I prepared this tea gongfu style. After rinsing, I steeped 6 grams of loose tea leaves in 4 ounces of 203 F water for 7 seconds. This infusion was chased by 14 additional infusions. Steep times for these infusions were as follows: 9 seconds, 12 seconds, 16 seconds, 20 seconds, 25 seconds, 30 seconds, 40 seconds, 50 seconds, 1 minute, 1 minute 15 seconds, 1 minute 30 seconds, 2 minutes, 3 minutes, and 5 minutes.
Prior to the rinse, the dry tea leaves emitted aromas of pomegranate, orchid, cream, custard, and vanilla. After the rinse, I detected new aromas of cherry, violet, orange blossom, sugarcane, peach, and wood that were underscored by hints of almond. The first infusion introduced stronger almond and wood scents and aromas of plum and baked bread. In the mouth, the tea liquor presented notes of cream, vanilla, orchid, pomegranate, cherry, and orange blossom that quickly faded to reveal hints of wood, peach, almond, sugarcane, and violet. Subsequent infusions introduced aromas of grass, lemon, and orange zest. Sour plum, baked bread, and custard notes came out in the mouth along with stronger and more upfront almond notes and new impressions of minerals, lemon, grass, orange zest, sour apricot, and marshmallow. I also noted this odd send-off on a number of swallows that reminded me of a combination of cattail shoots, spinach, raw pumpkin, and cucumber. As the tea declined, faded, ragged notes of minerals, wood, cherry, lemon, and violet came to dominate the mouth, though they were backed by fleeting hints of almond, orchid, orange zest, cream, custard, and pumpkin before a dry, somewhat astringent finish.

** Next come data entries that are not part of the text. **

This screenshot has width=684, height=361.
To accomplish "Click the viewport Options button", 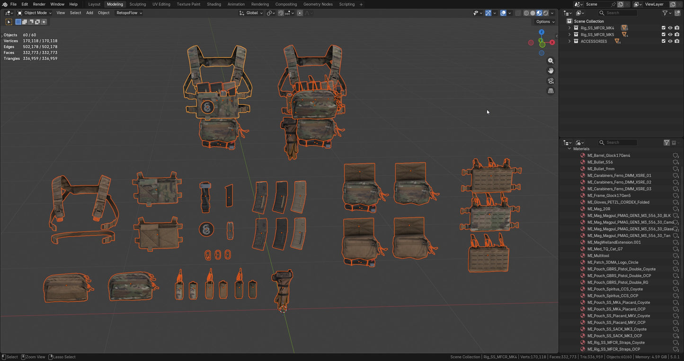I will pos(545,22).
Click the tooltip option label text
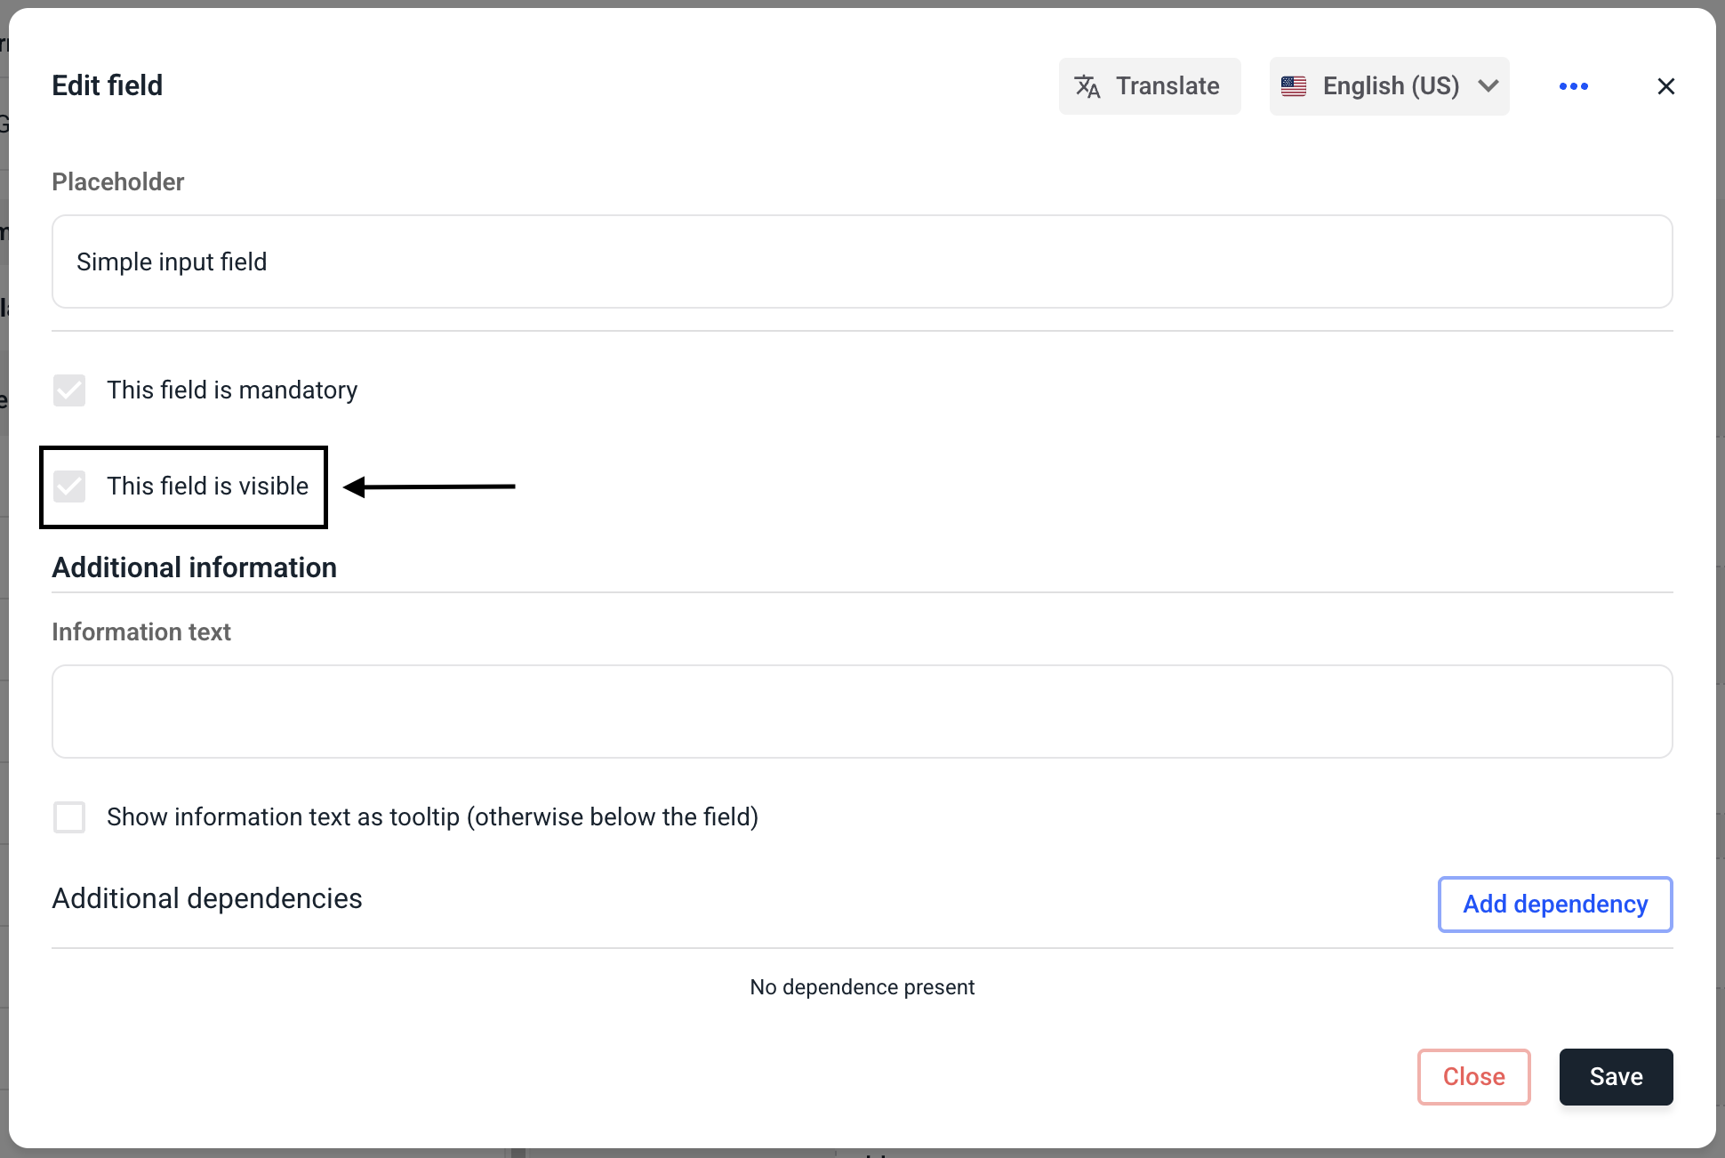 click(432, 817)
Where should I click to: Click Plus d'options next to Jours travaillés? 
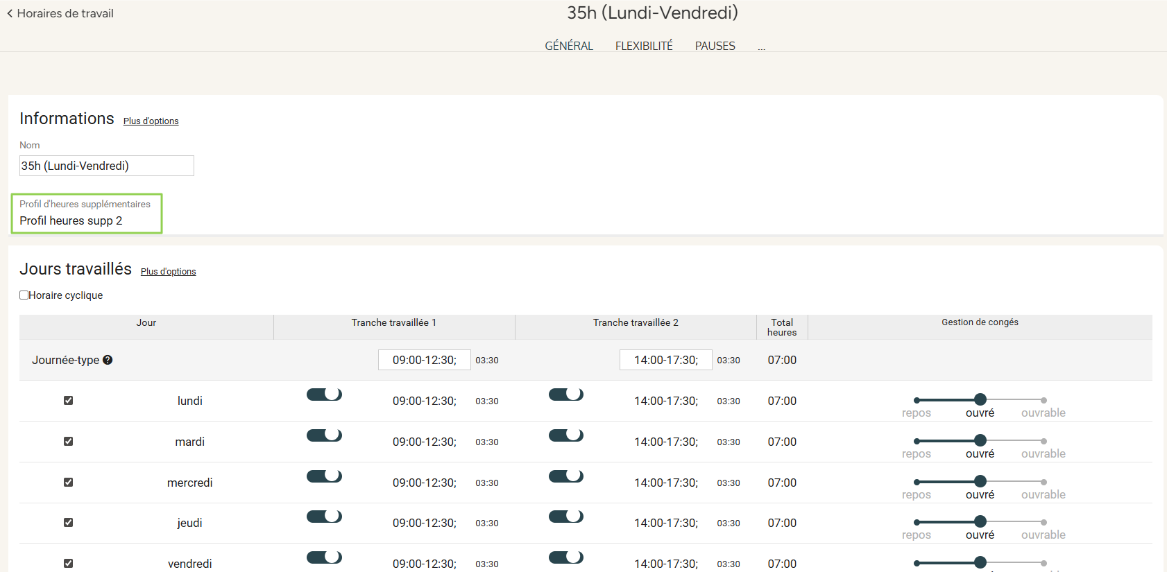(x=168, y=271)
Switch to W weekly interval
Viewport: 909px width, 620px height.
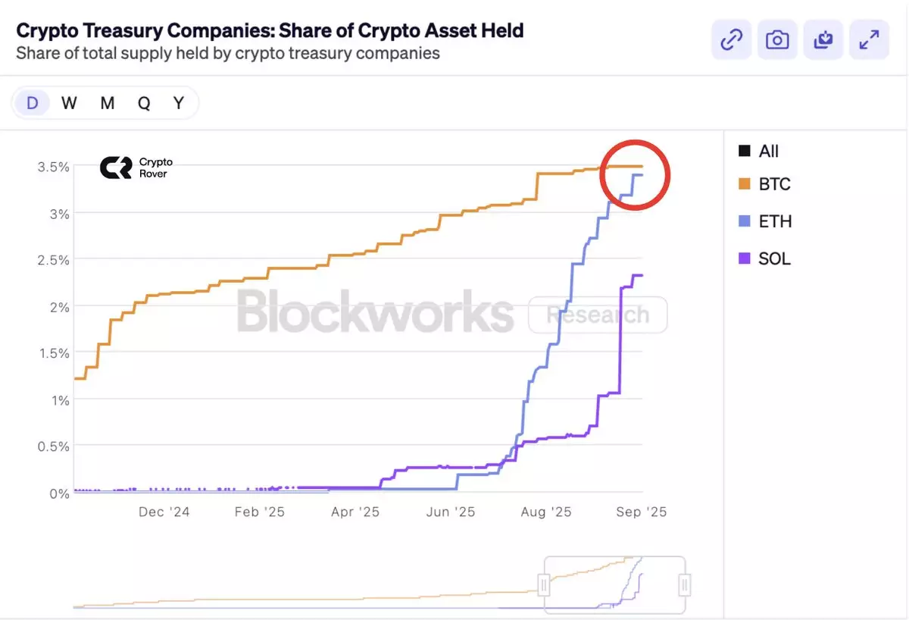tap(69, 103)

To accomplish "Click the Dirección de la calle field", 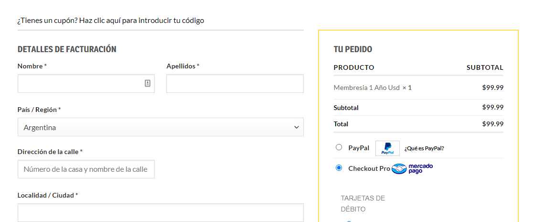I will pos(86,169).
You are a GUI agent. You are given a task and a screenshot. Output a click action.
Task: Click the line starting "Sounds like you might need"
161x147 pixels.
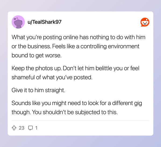coord(77,103)
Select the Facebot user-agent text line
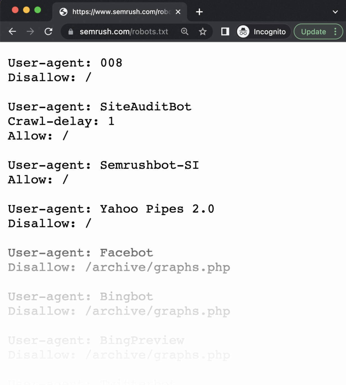 (80, 252)
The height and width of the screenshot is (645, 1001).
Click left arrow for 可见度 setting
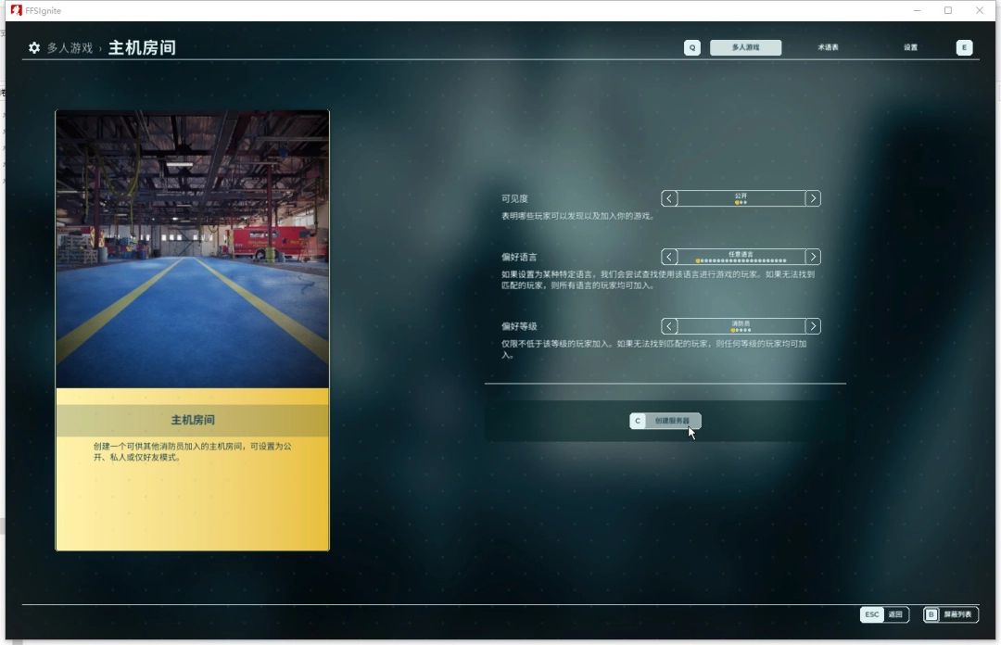(670, 198)
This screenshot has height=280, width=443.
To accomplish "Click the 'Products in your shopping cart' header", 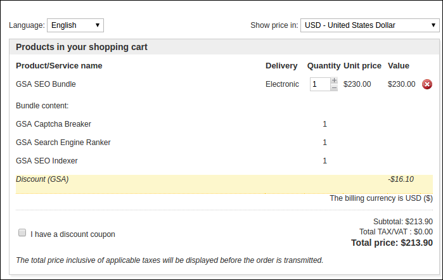I will click(x=82, y=47).

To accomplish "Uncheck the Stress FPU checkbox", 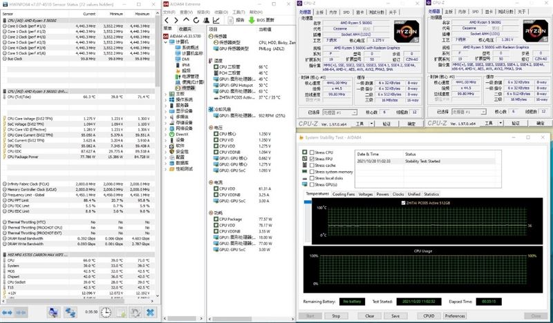I will [x=310, y=159].
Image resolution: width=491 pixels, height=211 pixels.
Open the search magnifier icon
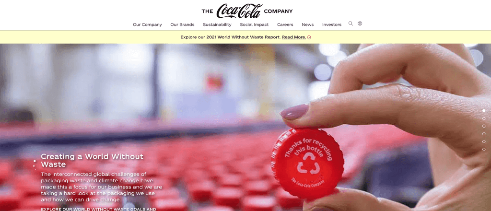click(x=351, y=23)

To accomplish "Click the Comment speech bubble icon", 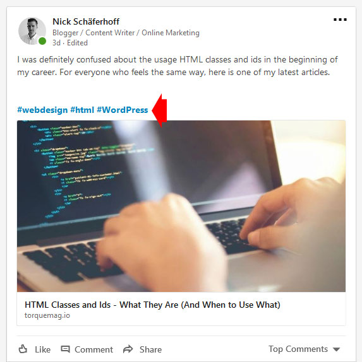I will click(65, 349).
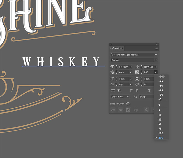Viewport: 183px width, 158px height.
Task: Toggle All Caps (TT) formatting
Action: 113,91
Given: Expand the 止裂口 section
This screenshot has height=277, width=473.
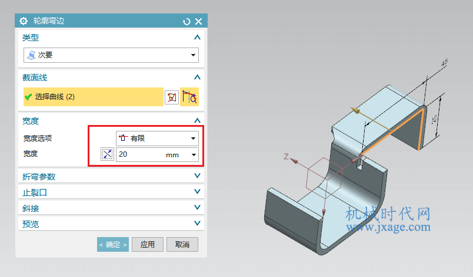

Man, this was such an odd, complicated, and challenging Dan Cong oolong. The liquor it produced was sharp and tart in the mouth with an alternately soapy and muddy texture to go along with a body that was somewhat thinner than expected. It also seemed to fade rapidly, turning dry, astringent, and somewhat bitter at the end of the session. Now, with all of the above being said, a score of 60 may seem a little high for this tea, but I am rating it as such for a reason: this tea may have been a cumbersome, often unpleasant mess, but it was a truly fascinating and unpredictable mess that never allowed me to lose interest in it. Aside from some similarities in aroma, flavor, and texture to a light roasted Zhangping Shui Xian, there was nothing else to which I could compare this tea. It pretty much stood alone. In the end, I cannot wholeheartedly recommend this tea to curious Dan Cong drinkers, but I will say that anyone looking to try some rarer Dan Cong cultivars should give this tea a shot simply to understand why some rarer cultivars are not more common. And who knows? Maybe someone will read this review, go out and try this tea, and come away impressed by it.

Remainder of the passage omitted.